GaussianMixtureModelConfig

Configuration class for a Gaussian mixture model.

Parameters:
  • num_components (int) -- The number of components in the GMM. The dimensionality of each component is automatically inferred from the data.

  • covariance_type (CovarianceType) -- The type of covariance to assume for all Gaussian components.

  • init_strategy (GaussianMixtureInitStrategy) -- The strategy for initializing component means and covariances.

  • init_means (torch.Tensor | None) -- An optional initial guess for the means of the components. If provided, must be a tensor of shape [num_components, num_features]. If this is given, the init_strategy is ignored and the means are handled as if K-means initialization has been run.

  • convergence_tolerance (float) -- The change in the per-datapoint negative log-likelihood which implies that training has converged.

  • covariance_regularization (float) -- A small value which is added to the diagonal of the covariance matrix to ensure that it is positive semi-definite.

  • batch_size (int | None) -- The batch size to use when fitting the model. If not provided, the full data will be used as a single batch. Set this if the full data does not fit into memory.

  • num_workers -- The number of workers to use for loading the data. Only used if a PyTorch dataset is passed to fit() or related methods.

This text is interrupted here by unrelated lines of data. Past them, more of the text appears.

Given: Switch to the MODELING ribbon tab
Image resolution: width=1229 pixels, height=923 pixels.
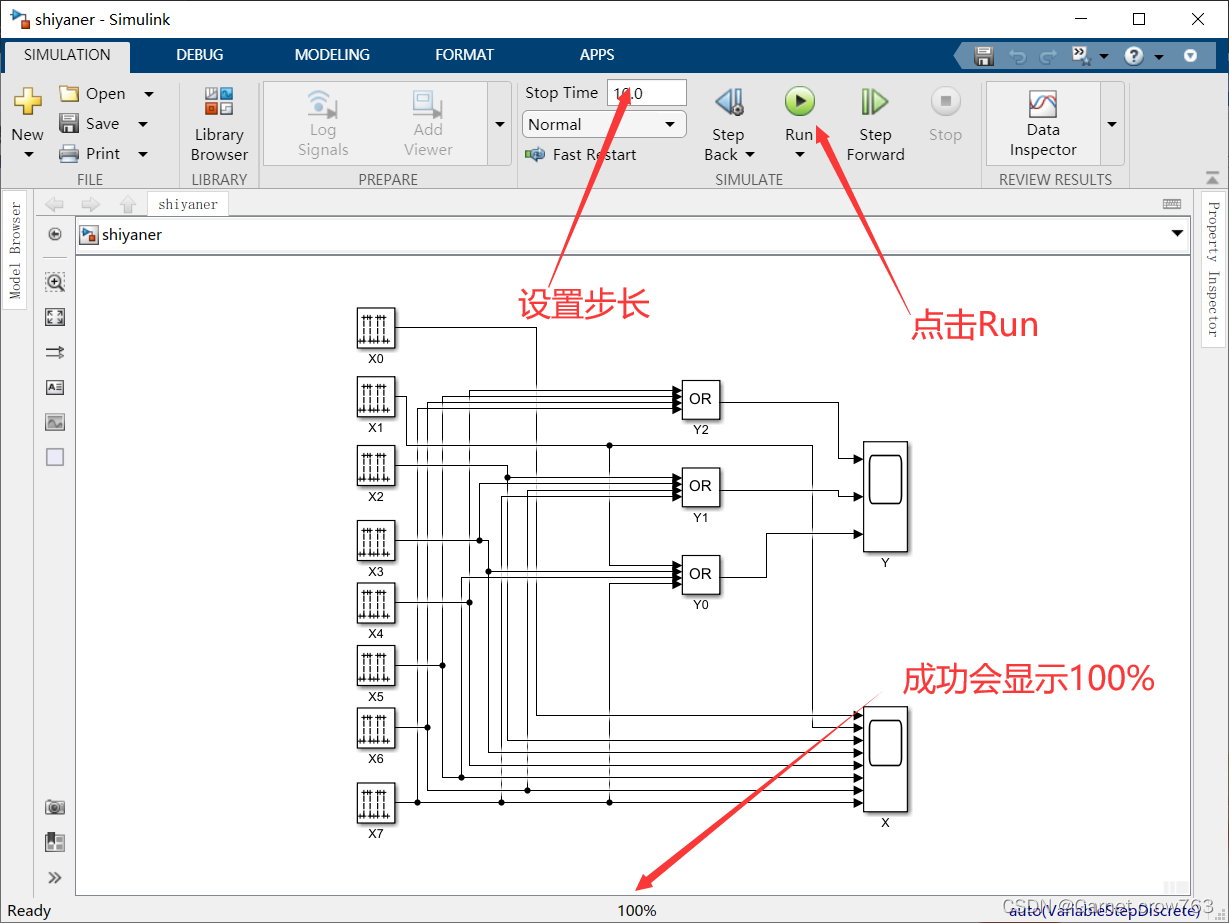Looking at the screenshot, I should (x=332, y=55).
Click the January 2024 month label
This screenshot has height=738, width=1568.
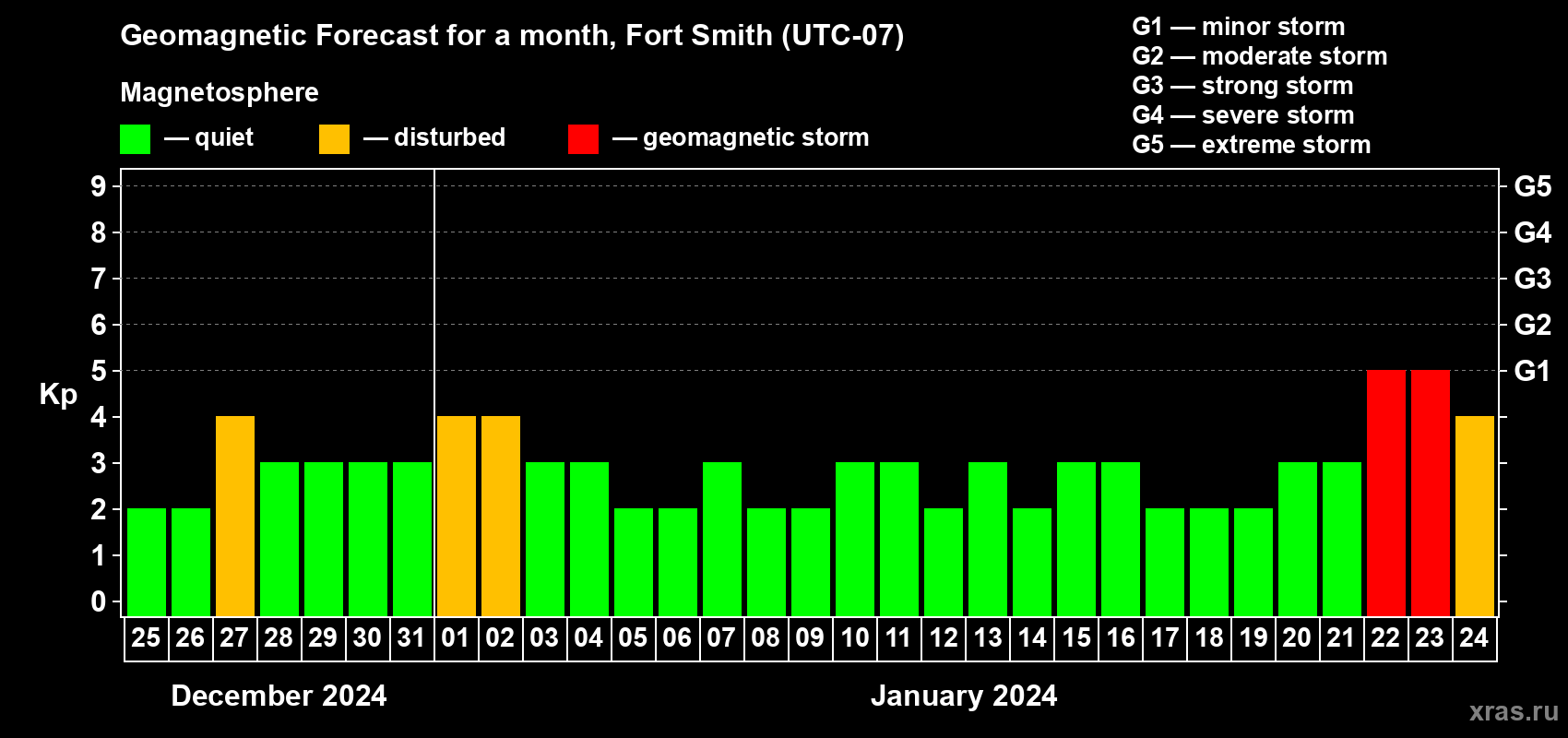964,696
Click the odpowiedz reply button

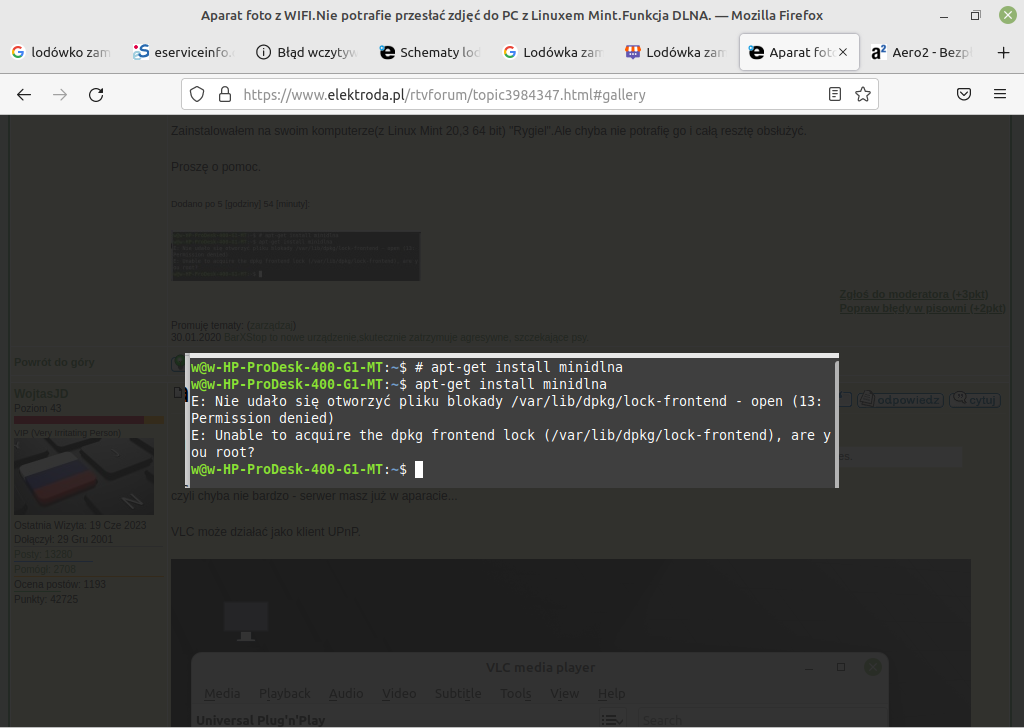[x=899, y=398]
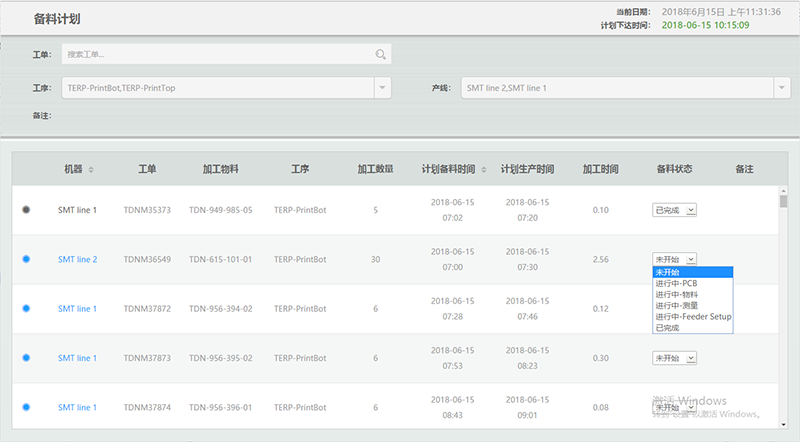Open SMT line 1 link for TDNM37872

tap(77, 309)
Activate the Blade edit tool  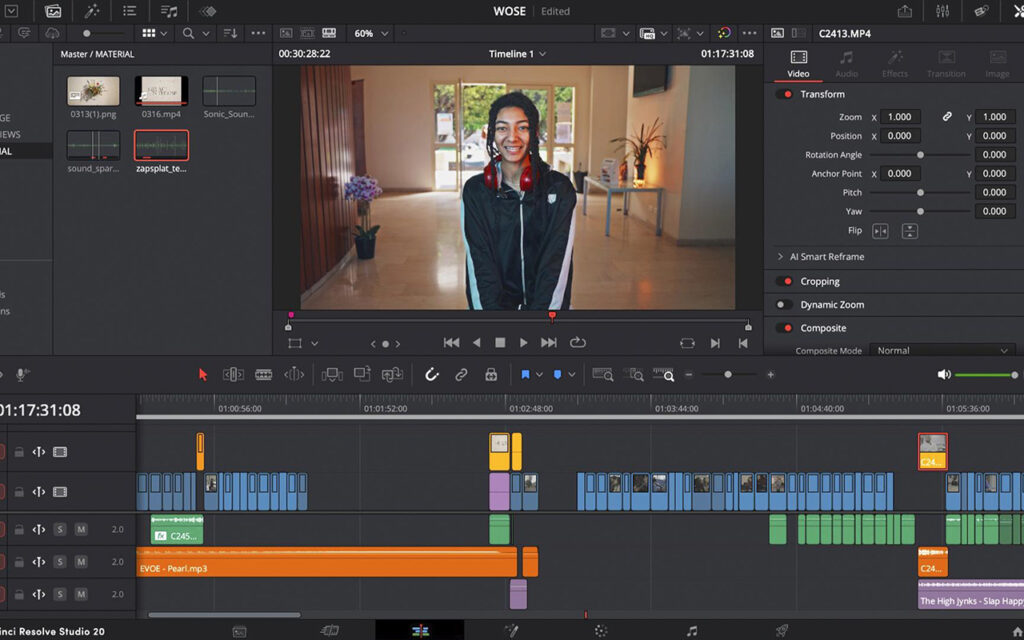[x=263, y=374]
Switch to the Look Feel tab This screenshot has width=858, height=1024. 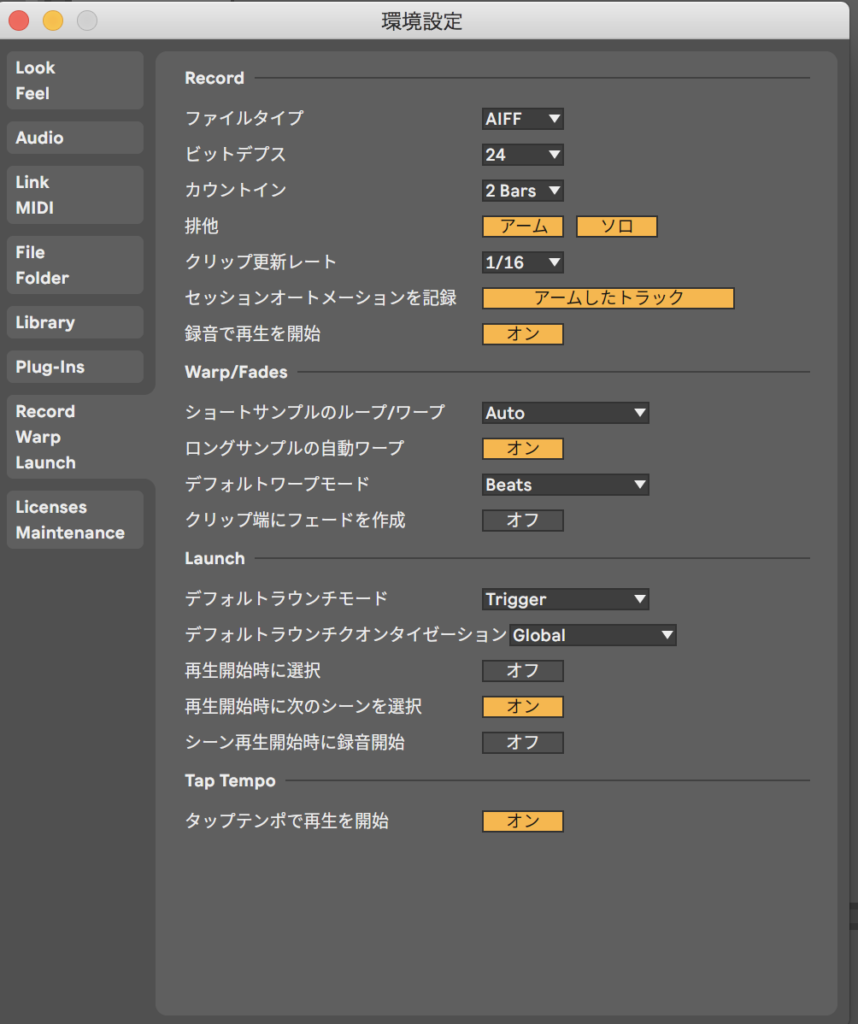(75, 81)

  • trainer_params (dict[str, Any] | None) --

    Initialization parameters to use when initializing a PyTorch Lightning trainer. By default, it disables various stdout logs unless PyCave is configured to do verbose logging. Checkpointing and logging are disabled regardless of the log level. This estimator further sets the following overridable defaults:

    • max_epochs=100

Note

The number of epochs passed to the initializer only define the number of optimization epochs. Prior to that, initialization is run which may perform additional iterations through the data.

Note

For batch training, the number of epochs run (i.e. the number of passes through the data), does not align with the number of epochs passed to the initializer. This is because the EM algorithm needs to be split up across two epochs. The actual number of minimum/maximum epochs is, thus, doubled. Nonetheless, num_iter_ indicates how many EM iterations have been run.

Methods

fit

Fits the Gaussian mixture on the provided data, estimating component priors, means and covariances.

predict

Computes the most likely components for each of the provided datapoints.

predict_proba

Computes a distribution over the components for each of the provided datapoints.

sample

Samples datapoints from the fitted Gaussian mixture.

score

Computes the average negative log-likelihood (NLL) of the provided datapoints.

score_samples

Computes the negative log-likelihood (NLL) of each of the provided datapoints.

Inherited Methods

clone

Clones the estimator without copying any fitted attributes.

fit_predict

Fits the estimator using the provided data and subsequently predicts the labels for the data using the fitted estimator.

get_params

Returns the estimator's parameters as passed to the initializer.

load

Loads the estimator and (if available) the fitted model.

load_attributes

Loads the fitted attributes that are stored at the fitted path.

load_parameters

Initializes this estimator by loading its parameters.

save

Saves the estimator to the provided directory.

save_attributes

Saves the fitted attributes of this estimator.

save_parameters

Saves the parameters of this estimator.

set_params

Sets the provided values on the estimator.

trainer

Returns the trainer as configured by the estimator.

Attributes

persistent_attributes

Returns the list of fitted attributes that ought to be saved and loaded.

model_

The fitted PyTorch module with all estimated parameters.

converged_

A boolean indicating whether the model converged during training.

num_iter_

The number of iterations the model was fitted for, excluding initialization.

nll_

The average per-datapoint negative log-likelihood at the last training step.